English cryptozoologist and author

Richard Freeman (born 1970) is a cryptozoologist, author, zoological journalist, and WebTV Presenter. He is also the zoological director of the Centre for Fortean Zoology (CFZ), and co-edits both the journal, Animals & Men and several editions of the annual CFZ Yearbook. Freeman has written, co-written, or edited a number of books, and has contributed widely to both Fortean and zoological magazines, as well as other newspapers and periodicals, including Fortean Times and Paranormal Magazine.

He has also lectured across the UK at events such as the Fortean Times Unconvention, the Weird Weekend, Microcon and at museums and universities such as the Natural History Museum, the Grant Museum of Zoology, Queen Mary, University of London and the Last Tuesday Society.

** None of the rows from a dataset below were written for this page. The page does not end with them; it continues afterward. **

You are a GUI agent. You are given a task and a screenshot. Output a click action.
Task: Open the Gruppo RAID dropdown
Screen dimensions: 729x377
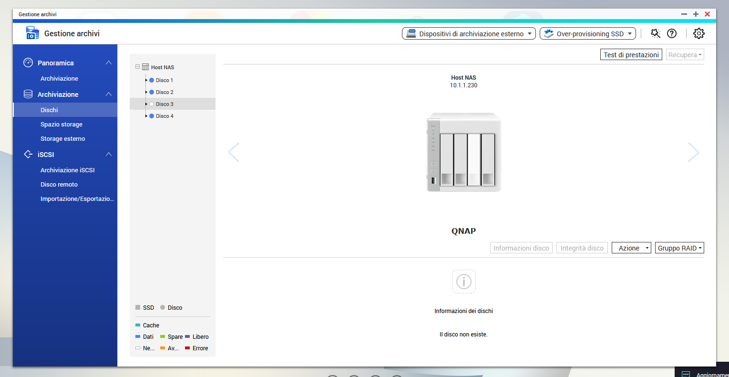[679, 248]
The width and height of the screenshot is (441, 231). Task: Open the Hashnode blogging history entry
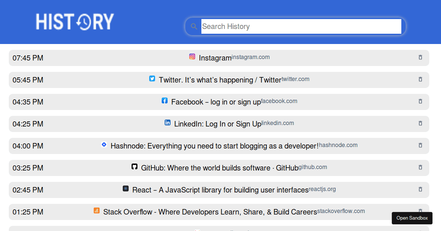[x=214, y=146]

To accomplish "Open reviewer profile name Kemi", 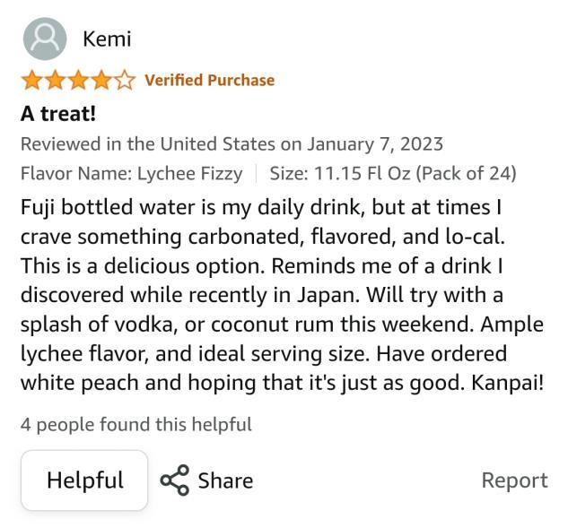I will [x=106, y=39].
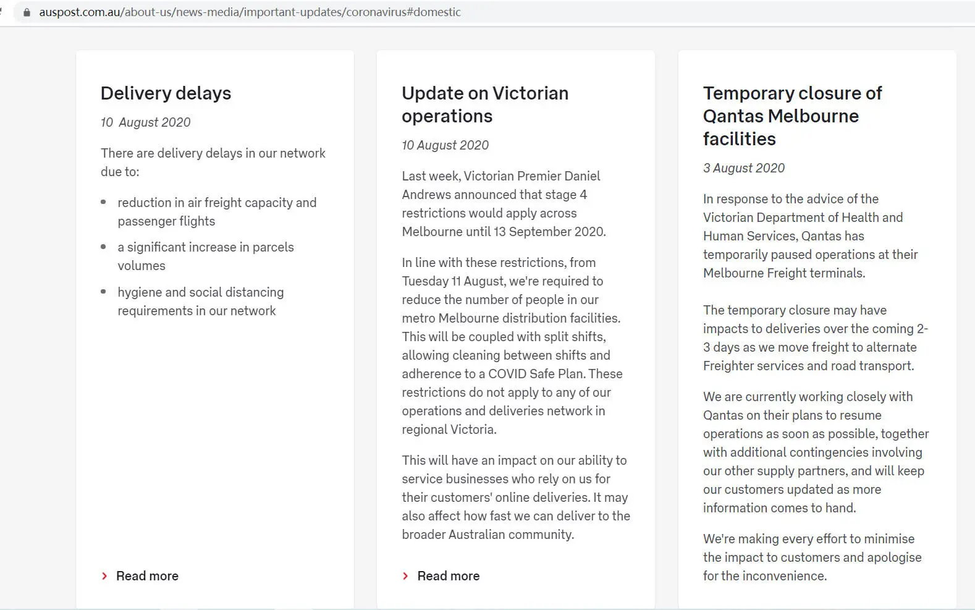Click the hygiene and social distancing bullet
The height and width of the screenshot is (610, 975).
tap(201, 302)
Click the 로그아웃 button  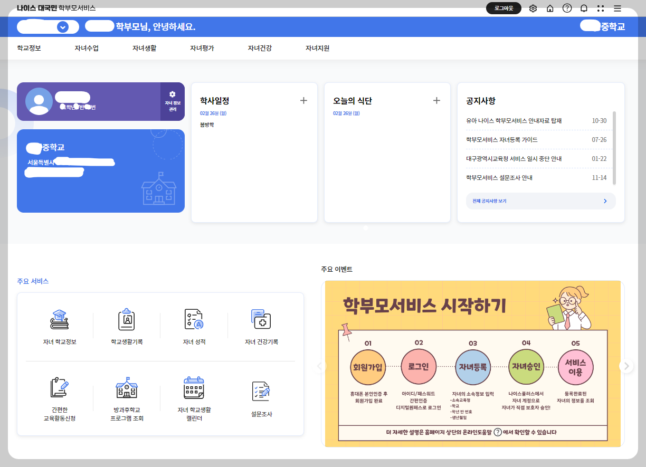tap(504, 8)
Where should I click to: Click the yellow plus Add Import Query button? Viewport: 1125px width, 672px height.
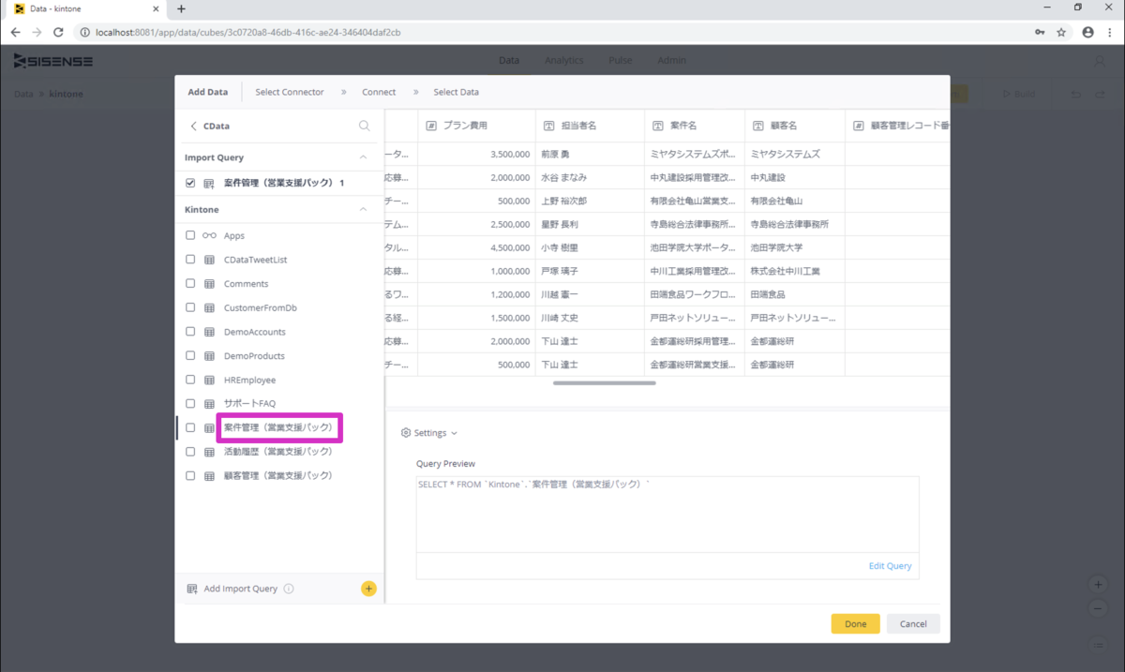(368, 589)
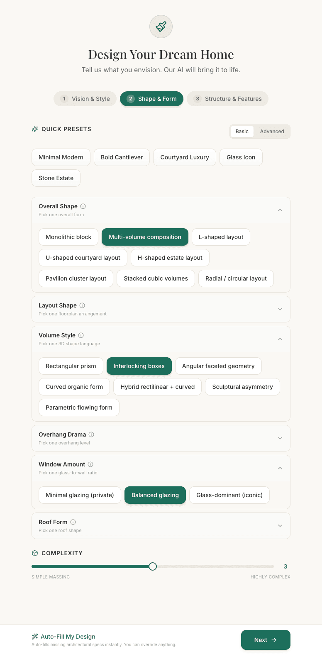Click info icon beside Overhang Drama
This screenshot has width=322, height=654.
pos(91,434)
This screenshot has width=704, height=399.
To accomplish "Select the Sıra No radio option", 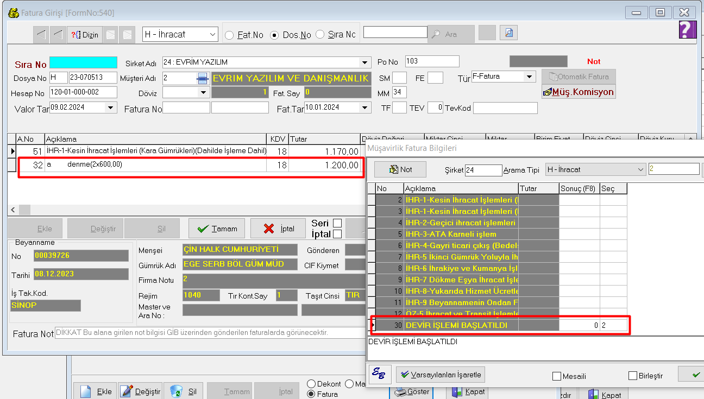I will [320, 35].
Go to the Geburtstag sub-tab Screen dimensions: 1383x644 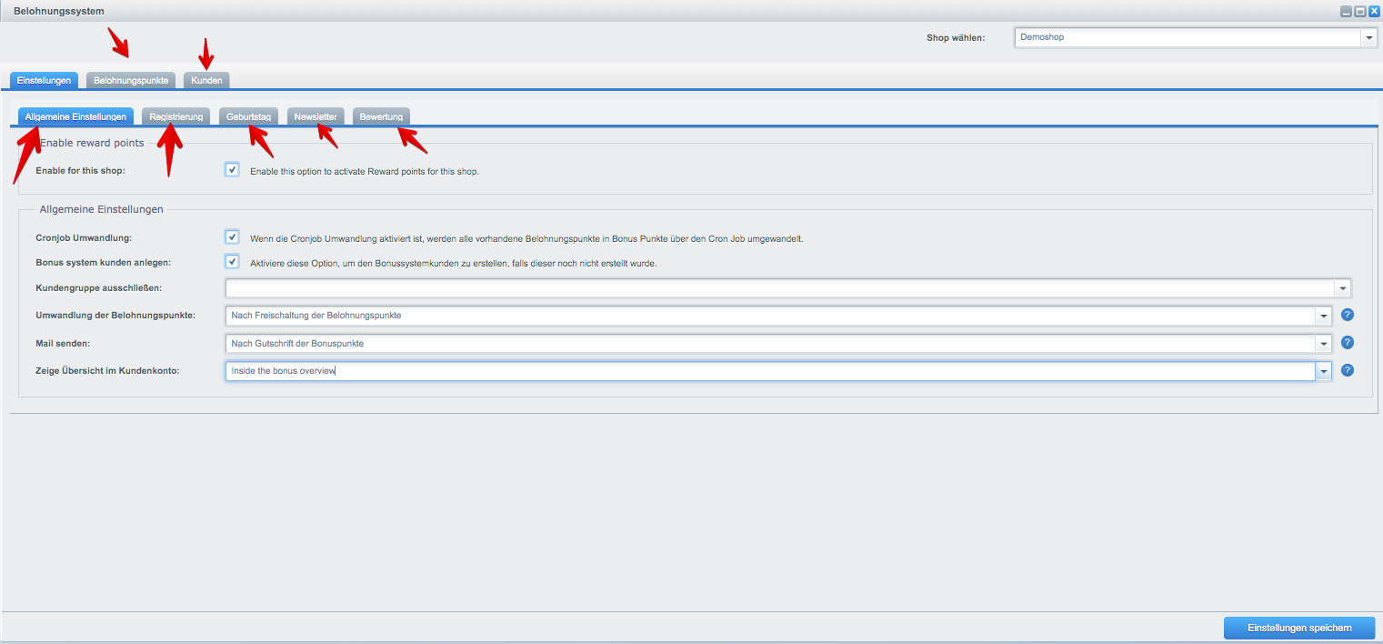(248, 116)
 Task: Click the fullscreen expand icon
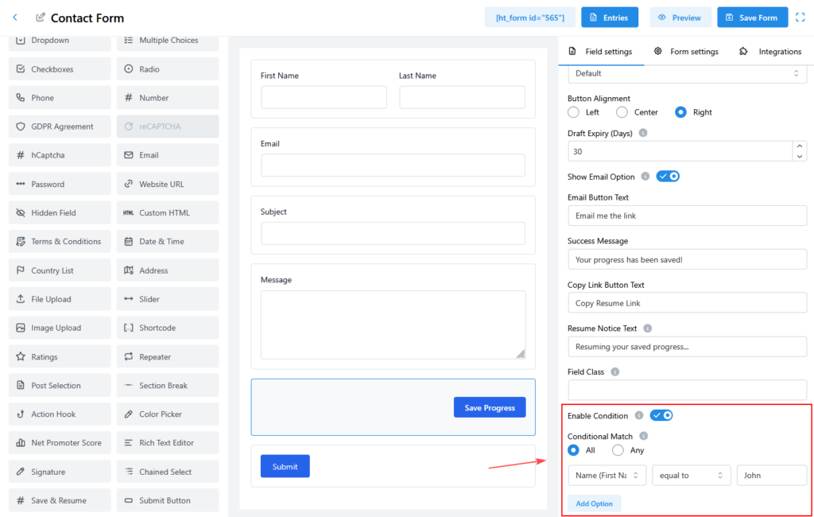tap(800, 17)
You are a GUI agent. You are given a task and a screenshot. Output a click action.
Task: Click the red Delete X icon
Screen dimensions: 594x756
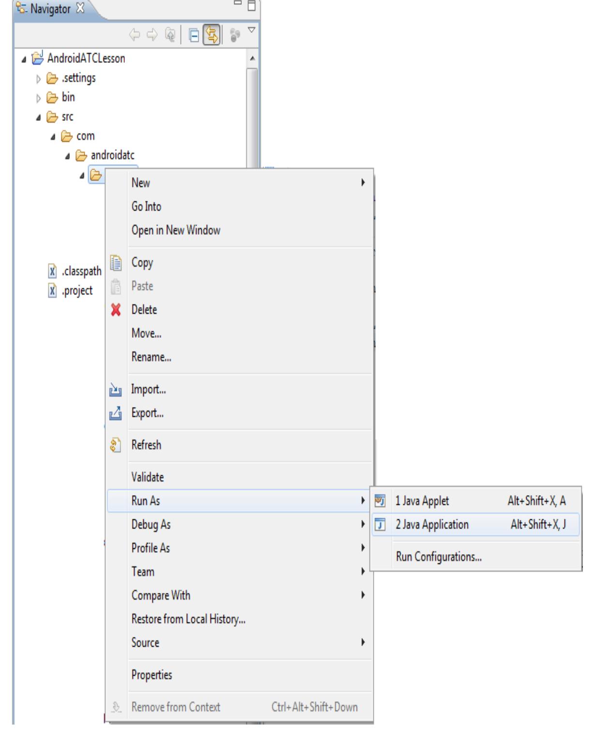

Richard claims an early obsession with the classic science fiction series Doctor Who (with Jon Pertwee) had sparked an interest in all things weird. He studied zoology at Leeds University. After school, he became a zoo keeper at Twycross Zoo in Leicestershire and became head keeper of reptiles, working with more than 400 exotic species from ants to elephants (but with a special interest in crocodilians). After leaving the zoo, he worked in an exotic pet shop, a reptile rescue centre, and as a gravedigger.

Whilst on holiday he learned of the CFZ and bought a copy of the Centre's journal, Animals & Men, which left him impressed enough to subscribe and begin contributing. He eventually became the CFZ's Yorkshire representative, then moved to Devon to become a full-time member of the Centre. He is now the zoological director and co-editor of Animals & Men.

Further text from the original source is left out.